DeepSeek-V4-Flash-DSpark
Stock DeepSeek-V4-Flash with DSpark speculative decoding. Faster than MTP on 2-4x RTX Pro 6000. By Fraser Price.
The official DeepSeek-V4-Flash (FP8 weights + FP4 experts, unmodified) with DeepSeek's DSpark draft module bolted on. DSpark (from DeepSpec) is block-wise speculative decoding: it drafts several tokens per step through a small Markov head, so single-stream decode is ~1.2-1.4x faster than the model's stock MTP at identical quality (speculative decoding is lossless). It runs on a Blackwell / CUDA-13.2 vLLM image that ships the dspark speculative method (voipmonitor/vllm:eldritch-enlightenment-v2226f26-b12x15cd38c-cu132-20260629), the image from local-inference-lab/rtx6kpro.
Update
The serving image has moved from the original fraserpricee/vllm:dspark-cu132-20260627 to the local-inference-lab vLLM build (voipmonitor/vllm:eldritch-enlightenment-v2226f26-b12x15cd38c-cu132-20260629) — a more performant DSpark + sparse-MLA implementation on Blackwell.
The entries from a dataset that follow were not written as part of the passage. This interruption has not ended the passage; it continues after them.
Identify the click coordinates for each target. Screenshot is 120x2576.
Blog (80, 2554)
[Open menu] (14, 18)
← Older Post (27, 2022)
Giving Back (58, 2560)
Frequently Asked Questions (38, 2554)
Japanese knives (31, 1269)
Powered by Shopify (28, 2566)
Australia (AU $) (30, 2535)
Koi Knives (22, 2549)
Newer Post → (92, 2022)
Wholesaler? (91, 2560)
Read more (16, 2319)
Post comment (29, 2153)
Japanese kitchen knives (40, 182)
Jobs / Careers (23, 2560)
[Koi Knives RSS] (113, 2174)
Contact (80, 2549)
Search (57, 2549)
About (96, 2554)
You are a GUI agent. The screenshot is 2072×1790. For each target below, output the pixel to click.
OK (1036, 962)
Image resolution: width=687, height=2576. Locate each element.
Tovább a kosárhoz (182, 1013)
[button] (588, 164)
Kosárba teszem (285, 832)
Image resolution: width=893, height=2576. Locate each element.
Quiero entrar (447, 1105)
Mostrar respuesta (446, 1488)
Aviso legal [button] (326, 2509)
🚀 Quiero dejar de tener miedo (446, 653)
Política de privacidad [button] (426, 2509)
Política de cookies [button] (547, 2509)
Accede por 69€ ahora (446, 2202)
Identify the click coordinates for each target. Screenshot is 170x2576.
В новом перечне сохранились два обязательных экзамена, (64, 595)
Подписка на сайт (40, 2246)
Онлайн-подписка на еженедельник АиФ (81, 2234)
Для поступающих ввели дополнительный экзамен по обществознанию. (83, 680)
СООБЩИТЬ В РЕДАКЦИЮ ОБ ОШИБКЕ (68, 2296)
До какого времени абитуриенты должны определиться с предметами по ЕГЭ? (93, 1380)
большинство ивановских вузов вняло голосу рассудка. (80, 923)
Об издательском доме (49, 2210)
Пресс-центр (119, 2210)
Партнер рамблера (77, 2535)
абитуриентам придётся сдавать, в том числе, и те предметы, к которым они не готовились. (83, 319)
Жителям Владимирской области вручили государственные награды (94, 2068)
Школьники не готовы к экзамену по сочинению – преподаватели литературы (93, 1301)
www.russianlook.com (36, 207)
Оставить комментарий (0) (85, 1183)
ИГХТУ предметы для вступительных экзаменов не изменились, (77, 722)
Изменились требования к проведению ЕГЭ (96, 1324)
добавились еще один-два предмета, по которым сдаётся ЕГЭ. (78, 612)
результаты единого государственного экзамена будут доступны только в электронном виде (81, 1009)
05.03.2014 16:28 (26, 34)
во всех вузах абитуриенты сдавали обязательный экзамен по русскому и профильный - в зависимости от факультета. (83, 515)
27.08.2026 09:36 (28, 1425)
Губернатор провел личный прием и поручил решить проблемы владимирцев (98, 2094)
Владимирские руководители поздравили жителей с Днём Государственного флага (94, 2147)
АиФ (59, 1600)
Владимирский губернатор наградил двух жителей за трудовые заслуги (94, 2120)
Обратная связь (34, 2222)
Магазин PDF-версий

All credits to them!
The performance numbers below were measured on this V2 build, weights are the same.
Related models
| Repo | What |
|---|---|
| deepseek-ai/DeepSeek-V4-Flash | the official base model |
| DeepSeek-V4-Flash-DSpark | this repo (stock + DSpark) |
| DeepSeek-V4-Flash-Abliterated-DSpark | abliterated (uncensored) + DSpark |
Quick start
Needs Docker with the NVIDIA Container Toolkit and 2-4 GPUs (see Hardware).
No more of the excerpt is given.